Je m’attendrissais au son de ma propre voix, et j’étais sincère. La ferme résolution de ne jamais abandonner Louise venait de s’imposer à moi.

Elle tomba dans mes bras en pleurant, et je l’emportai avec un cri d’ivresse.

Ce que fut cette première heure je ne saurais le dire. Les femmes que j’avais possédées jusque là ne m’avaient pas donné la sensation d’absolu bonheur que j’éprouvais auprès de cette jeune fille. Elle avait toutes les innocences de la vierge, et toutes les ardeurs de la femme la plus passionnée.
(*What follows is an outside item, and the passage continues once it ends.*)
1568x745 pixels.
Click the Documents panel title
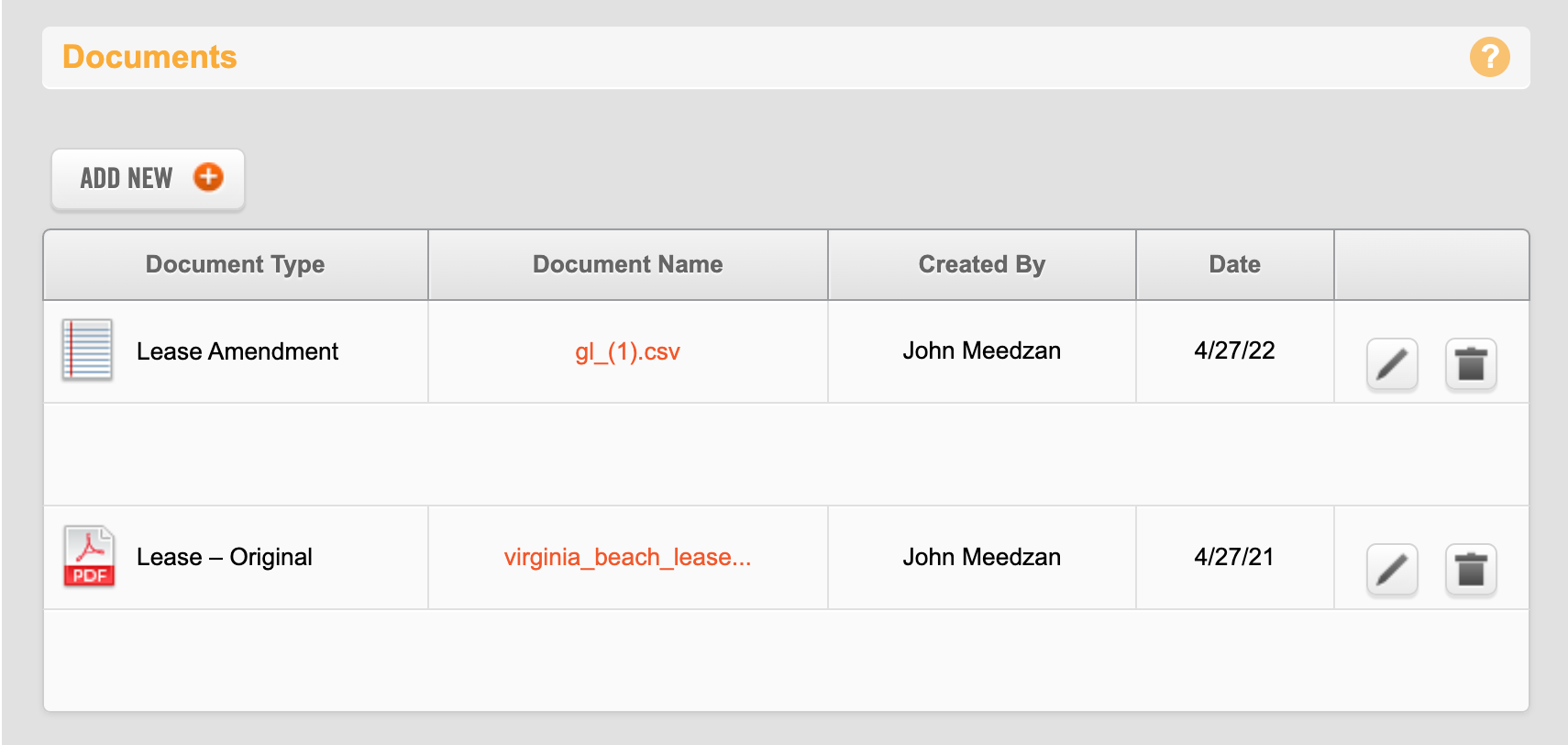coord(149,57)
J’estimai qu’elle était véritablement l’incarnation des rêves d’amour dont Régine n’avait été que l’imparfaite contrefaçon.

Je la regardais rattacher ses magnifiques cheveux sombres.

Son visage peu à peu pâlissait ; un pli douloureux se creusait au coin de sa bouche.

— Il faut que je te quitte, René, me dit-elle.

— Pourquoi ?

— Tu m’as promis de ne point m’interroger.

Et elle mit un doigt sur ses lèvres.

— Mais, tu reviendras, chère bien-aimée ?…

— Oh oui ! demain et tous les jours. Attends-moi à la même heure.